WHAT IS BEING ASKED - When you find the line with "Instruction: Set thumbnails to Medium size" among the records below, reproduce it and each line after it exactly, ending with the line with "Toggle bold formatting".

MATERIALS PROVIDED -
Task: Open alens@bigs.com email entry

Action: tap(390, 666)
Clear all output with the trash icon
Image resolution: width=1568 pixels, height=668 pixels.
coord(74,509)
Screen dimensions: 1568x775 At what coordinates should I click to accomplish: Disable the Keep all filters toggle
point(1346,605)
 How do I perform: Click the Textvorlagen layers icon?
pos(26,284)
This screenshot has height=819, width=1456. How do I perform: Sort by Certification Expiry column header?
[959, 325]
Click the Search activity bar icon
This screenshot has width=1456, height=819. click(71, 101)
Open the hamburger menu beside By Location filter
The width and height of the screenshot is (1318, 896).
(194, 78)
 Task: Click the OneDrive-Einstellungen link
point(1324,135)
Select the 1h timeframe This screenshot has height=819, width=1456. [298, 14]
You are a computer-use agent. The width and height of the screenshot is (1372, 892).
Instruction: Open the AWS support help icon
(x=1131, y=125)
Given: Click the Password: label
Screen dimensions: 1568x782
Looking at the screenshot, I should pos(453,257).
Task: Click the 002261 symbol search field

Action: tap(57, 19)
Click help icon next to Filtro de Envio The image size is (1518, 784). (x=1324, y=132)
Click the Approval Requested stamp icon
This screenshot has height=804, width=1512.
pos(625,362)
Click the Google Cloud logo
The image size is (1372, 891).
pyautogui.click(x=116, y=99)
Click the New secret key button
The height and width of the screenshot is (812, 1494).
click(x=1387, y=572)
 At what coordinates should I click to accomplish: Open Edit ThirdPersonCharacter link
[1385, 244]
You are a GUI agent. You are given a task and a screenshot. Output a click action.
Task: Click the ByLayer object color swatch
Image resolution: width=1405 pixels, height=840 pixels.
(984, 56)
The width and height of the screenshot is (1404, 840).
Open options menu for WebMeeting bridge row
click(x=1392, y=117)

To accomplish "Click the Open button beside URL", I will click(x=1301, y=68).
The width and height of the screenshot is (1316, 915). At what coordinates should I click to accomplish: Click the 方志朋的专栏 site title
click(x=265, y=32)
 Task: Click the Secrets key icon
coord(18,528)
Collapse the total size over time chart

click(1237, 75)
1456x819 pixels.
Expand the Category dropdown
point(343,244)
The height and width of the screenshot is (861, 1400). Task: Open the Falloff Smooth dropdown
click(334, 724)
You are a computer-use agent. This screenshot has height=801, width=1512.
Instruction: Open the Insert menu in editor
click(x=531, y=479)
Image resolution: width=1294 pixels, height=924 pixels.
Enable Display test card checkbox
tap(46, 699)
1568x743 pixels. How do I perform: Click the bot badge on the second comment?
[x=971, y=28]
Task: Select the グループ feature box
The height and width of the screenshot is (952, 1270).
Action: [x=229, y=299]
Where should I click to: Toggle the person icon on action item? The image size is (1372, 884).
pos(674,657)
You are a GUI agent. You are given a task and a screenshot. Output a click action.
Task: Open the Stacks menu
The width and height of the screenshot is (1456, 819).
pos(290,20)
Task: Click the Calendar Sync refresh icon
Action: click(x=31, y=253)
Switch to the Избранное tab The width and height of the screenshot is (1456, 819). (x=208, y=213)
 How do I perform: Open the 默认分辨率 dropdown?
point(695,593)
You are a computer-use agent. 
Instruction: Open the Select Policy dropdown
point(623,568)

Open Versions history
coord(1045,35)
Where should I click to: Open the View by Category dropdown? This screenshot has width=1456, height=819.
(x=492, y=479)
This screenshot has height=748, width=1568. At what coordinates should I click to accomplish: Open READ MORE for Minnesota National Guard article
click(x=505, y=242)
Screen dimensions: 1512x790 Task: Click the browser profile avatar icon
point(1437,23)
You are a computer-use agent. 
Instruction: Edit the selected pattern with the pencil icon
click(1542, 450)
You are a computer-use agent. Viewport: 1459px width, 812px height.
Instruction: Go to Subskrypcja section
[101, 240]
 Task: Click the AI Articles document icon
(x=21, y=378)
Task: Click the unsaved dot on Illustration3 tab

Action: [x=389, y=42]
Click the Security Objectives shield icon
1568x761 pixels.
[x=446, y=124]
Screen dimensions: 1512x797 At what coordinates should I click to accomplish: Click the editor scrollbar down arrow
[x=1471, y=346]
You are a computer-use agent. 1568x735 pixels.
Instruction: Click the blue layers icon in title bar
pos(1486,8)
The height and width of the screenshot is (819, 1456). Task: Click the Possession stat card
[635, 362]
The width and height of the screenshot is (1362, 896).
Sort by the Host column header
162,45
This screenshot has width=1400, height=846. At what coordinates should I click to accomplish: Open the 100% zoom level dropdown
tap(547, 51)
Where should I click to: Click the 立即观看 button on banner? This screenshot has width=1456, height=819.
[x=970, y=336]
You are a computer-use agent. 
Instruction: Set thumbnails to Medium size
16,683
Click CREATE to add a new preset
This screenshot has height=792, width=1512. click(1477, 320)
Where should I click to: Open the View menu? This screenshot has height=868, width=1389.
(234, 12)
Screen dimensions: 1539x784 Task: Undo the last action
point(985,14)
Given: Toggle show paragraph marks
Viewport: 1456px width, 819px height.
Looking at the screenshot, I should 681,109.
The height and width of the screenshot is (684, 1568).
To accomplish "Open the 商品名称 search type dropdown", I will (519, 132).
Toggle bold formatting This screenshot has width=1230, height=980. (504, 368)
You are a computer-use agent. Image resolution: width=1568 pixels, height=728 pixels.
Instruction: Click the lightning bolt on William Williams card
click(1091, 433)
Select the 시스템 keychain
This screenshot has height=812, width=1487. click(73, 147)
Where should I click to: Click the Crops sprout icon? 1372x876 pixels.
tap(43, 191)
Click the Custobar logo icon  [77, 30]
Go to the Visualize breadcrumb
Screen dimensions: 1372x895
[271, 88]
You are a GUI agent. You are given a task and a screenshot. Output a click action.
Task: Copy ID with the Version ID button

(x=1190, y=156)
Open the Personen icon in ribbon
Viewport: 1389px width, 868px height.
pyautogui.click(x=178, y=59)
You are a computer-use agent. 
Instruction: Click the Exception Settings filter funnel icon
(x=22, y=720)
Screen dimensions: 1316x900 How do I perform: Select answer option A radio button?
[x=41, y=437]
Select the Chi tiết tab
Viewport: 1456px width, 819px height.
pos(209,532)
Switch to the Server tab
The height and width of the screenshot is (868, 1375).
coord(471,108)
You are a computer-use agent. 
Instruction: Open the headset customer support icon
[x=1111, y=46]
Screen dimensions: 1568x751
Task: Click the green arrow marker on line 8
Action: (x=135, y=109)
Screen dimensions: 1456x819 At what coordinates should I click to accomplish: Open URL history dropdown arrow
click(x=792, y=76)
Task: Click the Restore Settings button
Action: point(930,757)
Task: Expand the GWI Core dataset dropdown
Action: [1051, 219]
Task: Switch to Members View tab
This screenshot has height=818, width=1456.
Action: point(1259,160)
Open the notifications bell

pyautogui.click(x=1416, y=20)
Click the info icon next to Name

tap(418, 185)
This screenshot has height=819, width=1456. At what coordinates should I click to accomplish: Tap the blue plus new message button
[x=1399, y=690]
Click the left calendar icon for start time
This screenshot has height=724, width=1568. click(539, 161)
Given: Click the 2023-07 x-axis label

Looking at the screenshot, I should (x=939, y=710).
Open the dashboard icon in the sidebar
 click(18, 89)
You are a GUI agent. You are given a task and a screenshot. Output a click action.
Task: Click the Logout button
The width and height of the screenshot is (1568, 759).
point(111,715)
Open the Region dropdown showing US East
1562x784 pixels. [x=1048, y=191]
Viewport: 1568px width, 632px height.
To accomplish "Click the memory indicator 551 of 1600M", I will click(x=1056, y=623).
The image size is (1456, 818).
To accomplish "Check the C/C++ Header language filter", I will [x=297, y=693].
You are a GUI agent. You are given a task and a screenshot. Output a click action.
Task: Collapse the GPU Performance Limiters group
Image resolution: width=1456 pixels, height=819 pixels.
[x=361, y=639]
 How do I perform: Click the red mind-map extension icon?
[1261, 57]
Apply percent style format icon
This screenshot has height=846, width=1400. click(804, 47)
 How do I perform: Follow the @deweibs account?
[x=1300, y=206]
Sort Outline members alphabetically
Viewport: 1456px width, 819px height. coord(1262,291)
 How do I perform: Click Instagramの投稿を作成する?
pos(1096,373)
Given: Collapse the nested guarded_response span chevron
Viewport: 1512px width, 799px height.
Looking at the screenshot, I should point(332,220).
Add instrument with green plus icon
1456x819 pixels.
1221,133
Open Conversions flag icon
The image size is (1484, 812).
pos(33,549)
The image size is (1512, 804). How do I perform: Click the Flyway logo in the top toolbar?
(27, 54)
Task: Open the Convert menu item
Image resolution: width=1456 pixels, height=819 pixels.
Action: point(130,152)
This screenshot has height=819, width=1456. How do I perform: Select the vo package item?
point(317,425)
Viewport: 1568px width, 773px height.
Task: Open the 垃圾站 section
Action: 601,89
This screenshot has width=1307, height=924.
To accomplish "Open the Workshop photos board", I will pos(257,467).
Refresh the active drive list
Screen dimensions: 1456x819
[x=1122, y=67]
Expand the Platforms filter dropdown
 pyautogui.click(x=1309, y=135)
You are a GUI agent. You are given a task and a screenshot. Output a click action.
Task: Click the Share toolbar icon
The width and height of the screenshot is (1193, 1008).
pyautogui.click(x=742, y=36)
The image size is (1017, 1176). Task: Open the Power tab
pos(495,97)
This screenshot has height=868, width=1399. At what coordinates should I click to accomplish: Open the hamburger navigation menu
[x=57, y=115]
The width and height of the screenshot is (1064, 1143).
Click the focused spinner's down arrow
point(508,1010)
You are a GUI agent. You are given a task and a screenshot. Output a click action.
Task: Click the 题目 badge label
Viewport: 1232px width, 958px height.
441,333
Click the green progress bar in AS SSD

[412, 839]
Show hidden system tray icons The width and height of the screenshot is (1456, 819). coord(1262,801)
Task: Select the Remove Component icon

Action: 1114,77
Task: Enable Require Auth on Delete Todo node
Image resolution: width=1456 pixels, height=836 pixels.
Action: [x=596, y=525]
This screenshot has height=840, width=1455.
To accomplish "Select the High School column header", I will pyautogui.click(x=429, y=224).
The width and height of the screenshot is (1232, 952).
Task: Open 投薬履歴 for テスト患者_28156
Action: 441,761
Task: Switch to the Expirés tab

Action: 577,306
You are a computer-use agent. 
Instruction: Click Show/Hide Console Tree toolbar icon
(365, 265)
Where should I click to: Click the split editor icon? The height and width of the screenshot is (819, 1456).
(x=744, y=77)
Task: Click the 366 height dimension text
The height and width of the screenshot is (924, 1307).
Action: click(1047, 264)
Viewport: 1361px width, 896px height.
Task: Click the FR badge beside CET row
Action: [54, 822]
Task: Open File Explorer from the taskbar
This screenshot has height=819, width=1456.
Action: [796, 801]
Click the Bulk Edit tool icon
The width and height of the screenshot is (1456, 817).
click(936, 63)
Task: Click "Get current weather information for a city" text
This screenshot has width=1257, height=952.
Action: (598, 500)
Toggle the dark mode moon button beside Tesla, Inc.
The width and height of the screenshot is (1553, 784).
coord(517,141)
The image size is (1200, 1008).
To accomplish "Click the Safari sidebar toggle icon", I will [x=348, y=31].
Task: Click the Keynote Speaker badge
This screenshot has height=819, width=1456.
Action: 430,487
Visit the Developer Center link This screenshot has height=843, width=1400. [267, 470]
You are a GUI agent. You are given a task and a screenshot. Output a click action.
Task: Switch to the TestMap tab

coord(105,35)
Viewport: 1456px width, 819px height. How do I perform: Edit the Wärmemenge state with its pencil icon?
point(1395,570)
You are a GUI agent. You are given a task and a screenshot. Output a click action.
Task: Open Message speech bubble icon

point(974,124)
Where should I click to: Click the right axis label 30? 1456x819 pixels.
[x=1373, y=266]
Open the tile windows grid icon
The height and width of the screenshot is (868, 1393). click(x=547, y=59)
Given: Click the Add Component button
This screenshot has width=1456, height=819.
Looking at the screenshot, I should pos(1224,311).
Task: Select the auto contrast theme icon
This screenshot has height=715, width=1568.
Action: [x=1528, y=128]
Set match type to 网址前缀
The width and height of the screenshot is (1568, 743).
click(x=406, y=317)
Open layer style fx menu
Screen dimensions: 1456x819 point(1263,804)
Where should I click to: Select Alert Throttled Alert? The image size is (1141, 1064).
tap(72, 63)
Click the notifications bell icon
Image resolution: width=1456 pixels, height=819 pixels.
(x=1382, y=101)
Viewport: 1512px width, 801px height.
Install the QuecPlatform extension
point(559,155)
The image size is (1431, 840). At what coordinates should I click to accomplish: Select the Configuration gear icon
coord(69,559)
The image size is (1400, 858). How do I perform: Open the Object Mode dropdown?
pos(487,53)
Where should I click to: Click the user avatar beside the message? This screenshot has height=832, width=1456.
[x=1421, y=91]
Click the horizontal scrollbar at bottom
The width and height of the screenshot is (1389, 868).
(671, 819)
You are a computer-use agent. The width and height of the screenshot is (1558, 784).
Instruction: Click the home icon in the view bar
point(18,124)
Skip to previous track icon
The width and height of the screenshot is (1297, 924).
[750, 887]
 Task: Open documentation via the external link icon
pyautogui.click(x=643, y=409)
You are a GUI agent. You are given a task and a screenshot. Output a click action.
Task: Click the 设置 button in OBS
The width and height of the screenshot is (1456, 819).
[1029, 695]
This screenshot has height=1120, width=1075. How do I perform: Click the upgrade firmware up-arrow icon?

SOLVED EXERCISE -
Instruction: Set thumbnails to Medium size
16,683
Click CREATE to add a new preset
This screenshot has height=792, width=1512. click(1477, 320)
Where should I click to: Open the View menu? This screenshot has height=868, width=1389.
(234, 12)
Screen dimensions: 1539x784 Task: Undo the last action
point(985,14)
Given: Toggle show paragraph marks
Viewport: 1456px width, 819px height.
Looking at the screenshot, I should 681,109.
The height and width of the screenshot is (684, 1568).
To accomplish "Open the 商品名称 search type dropdown", I will (519, 132).
Toggle bold formatting This screenshot has width=1230, height=980. (504, 368)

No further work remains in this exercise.